NeurologyLive: As a CAPN2-targeting agent, how unique is AMX0114 to the ALS landscape and what advantages does it offer?

Sabrina Paganoni, MD, PhD: Building on recent breakthroughs enabled by antisense oligonucleotides (ASOs) driven by specific genetic mutations, there is tremendous promise and excitement in extending antisense technology to all forms of ALS. The LUMINA trial is among the first to pursue that goal, and if successful, it could open an entirely new therapeutic avenue for a broad range of people living with ALS. The study is grounded in mechanistic data, with a robust biological rationale for silencing CAPN2 and is further strengthened by translational efforts designed to track drug effects using cutting-edge biomarkers.

Calpain-2 is a protein that plays a role in nerve damage and degeneration by cleaving important structural proteins, such as neurofilament light chain (NfL) and alpha II-spectrin (SBDP-145). AMX0114 targets calpain-2 and by reducing the activity of this protein we hope to be able to help address nerve damage. Importantly, calpain-2 seems to be active in both sporadic and familial forms of ALS, suggesting that this approach could be relevant for different forms of the disease.

Describe the phase 1 preliminary findings - what stands out from a safety standpoint?

The early safety and tolerability data presented at the 36th International Symposium on ALS/MND represent a step forward in advancing this carefully designed drug development program. These preliminary findings suggest an encouraging safety profile at the dose studied in the first cohort of 12 participants, with no treatment-related serious adverse events or serious neurological adverse events reported to date. Based on these findings, the second cohort testing a higher dose is now enrolling in Canada and will enroll in the U.S. soon.

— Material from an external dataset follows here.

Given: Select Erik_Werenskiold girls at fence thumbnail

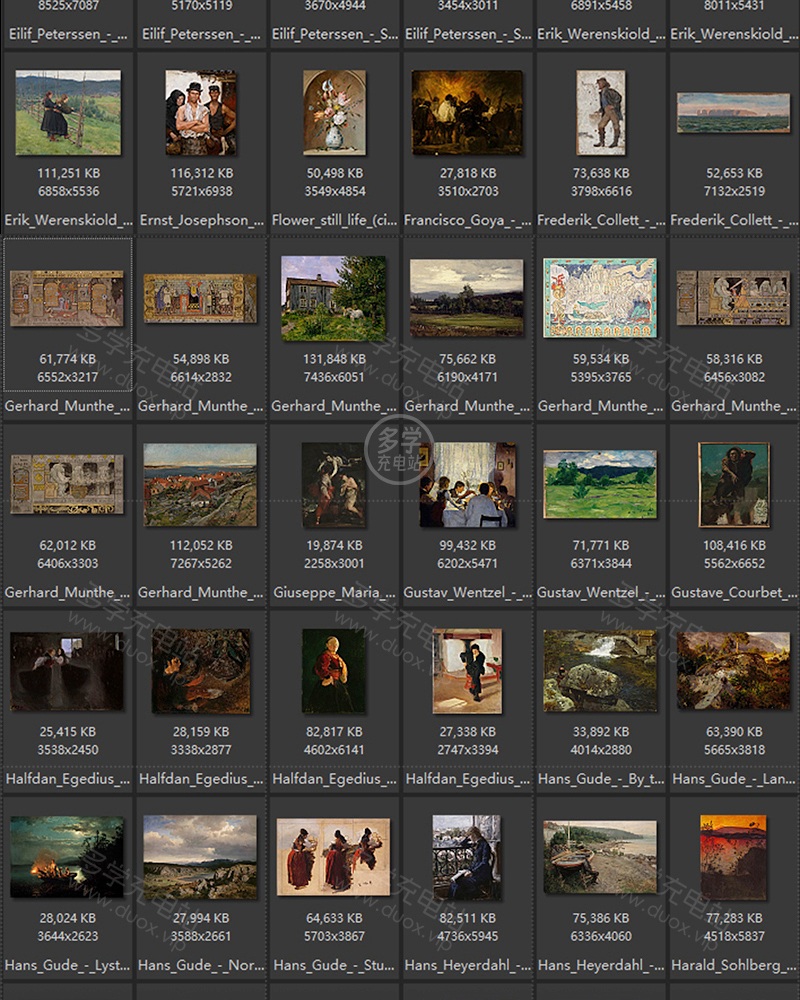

How have your experiences with previous molecules (mainly AMX0035) helped shape your clinical trials and approach with AMX0114?

The experiences gained from previous trials have been instrumental in refining the clinical development strategy for AMX0114. The LUMINA trial leverages a biomarker-driven approach combined with comprehensive monitoring of safety within an efficient multiple ascending dose design. The focus on biomarkers not only enhances our ability to understand target engagement and biological impact, but also has the potential to pave the way toward more personalized therapeutic strategies in ALS.

In general, what are some of the biggest unmet needs for the ALS community (outside of just therapeutics)?

Beyond the development of effective therapeutics, the ALS community faces several unmet needs that are critical for improving patient care and outcomes. One major need is the enhancement of care coordination and support services for people living with ALS and their families. Many individuals with ALS experience complex physical and emotional challenges that require a multidisciplinary approach, and we need to continue to expand access to specialized care. Additionally, there is a pressing need for increased funding and resources dedicated to research, as well as advocacy efforts aimed at raising awareness about ALS. Critical research efforts include the development of biomarkers to enable earlier diagnosis, identify subgroups, track progression, and detect response to treatment. These efforts are on the critical path to truly effective and personalized treatments for ALS.